Collected data
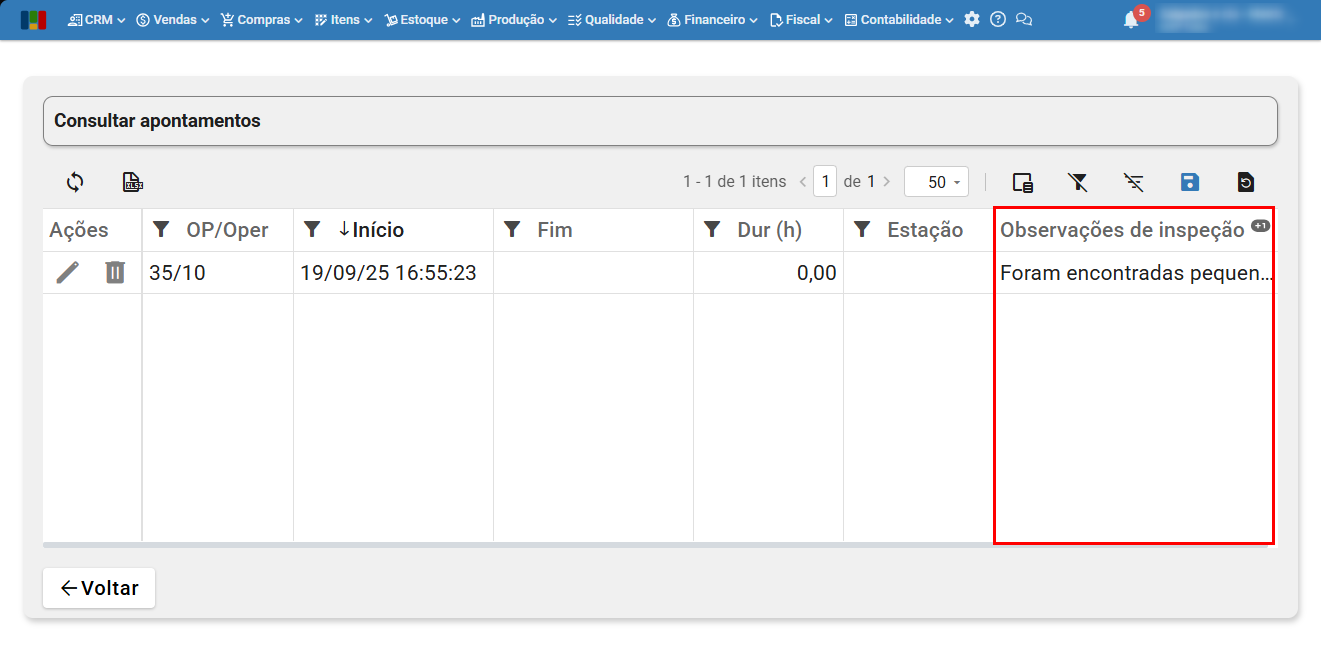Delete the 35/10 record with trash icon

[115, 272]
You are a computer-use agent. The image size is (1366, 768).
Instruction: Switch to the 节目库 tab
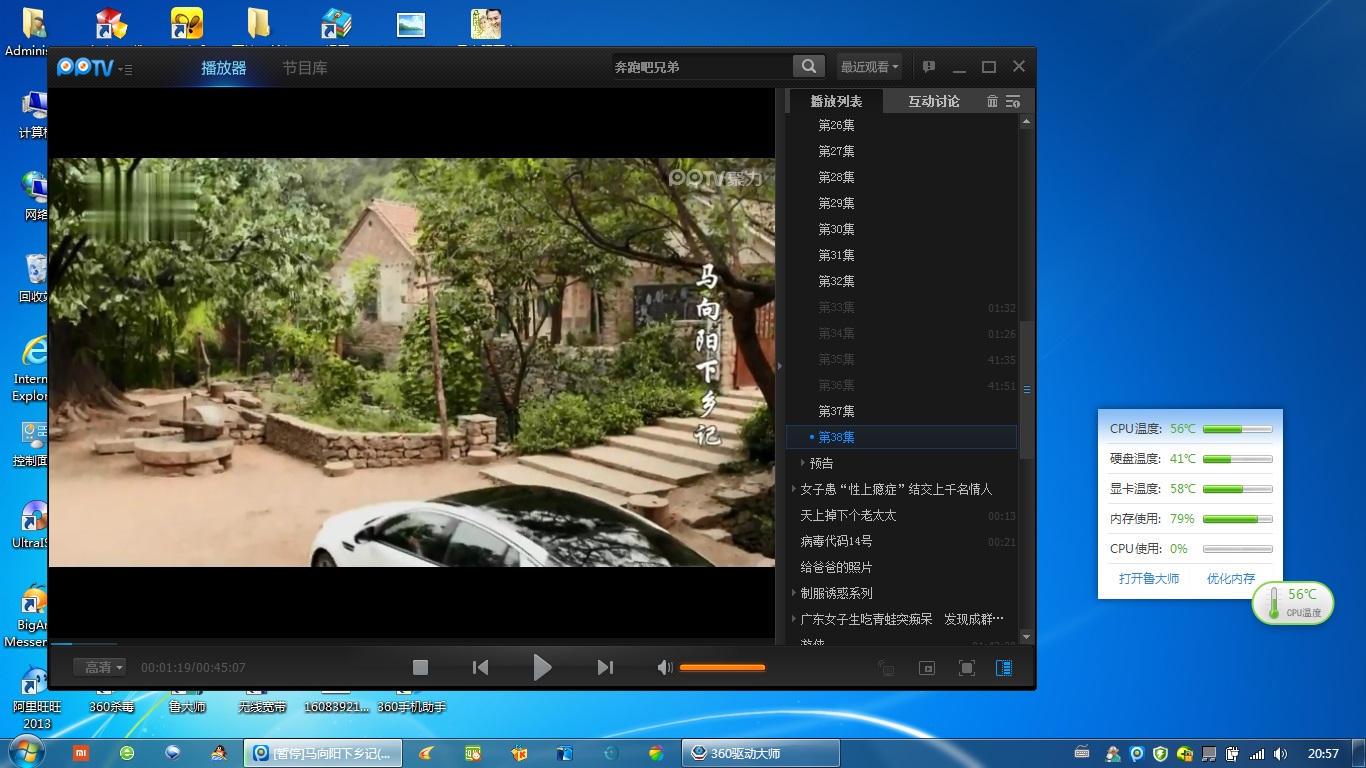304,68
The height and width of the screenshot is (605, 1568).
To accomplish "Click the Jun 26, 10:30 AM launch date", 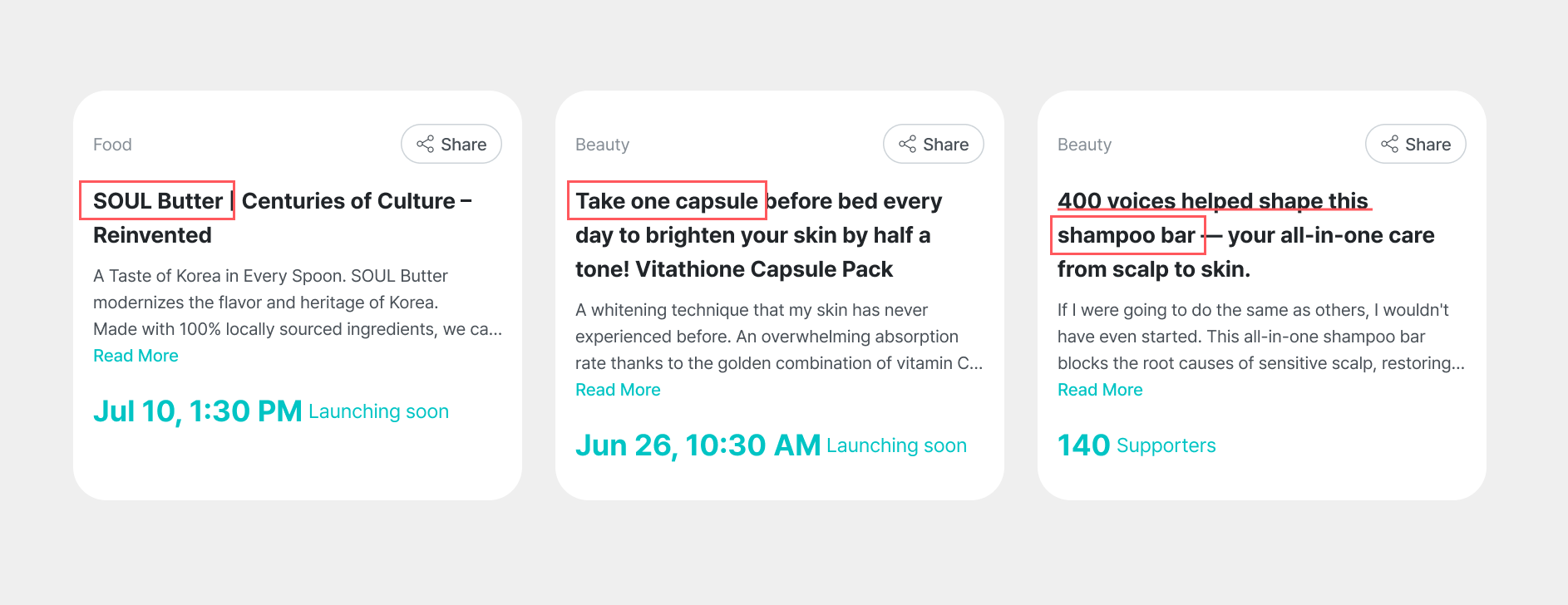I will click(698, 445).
...
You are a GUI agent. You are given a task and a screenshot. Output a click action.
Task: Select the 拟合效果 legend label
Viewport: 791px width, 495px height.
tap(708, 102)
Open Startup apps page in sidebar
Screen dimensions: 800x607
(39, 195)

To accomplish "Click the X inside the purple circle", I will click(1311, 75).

(Exercise directions): Given the entries above, say how many lines include the word "screenshot", and write nothing besides the number.

(Your response): 2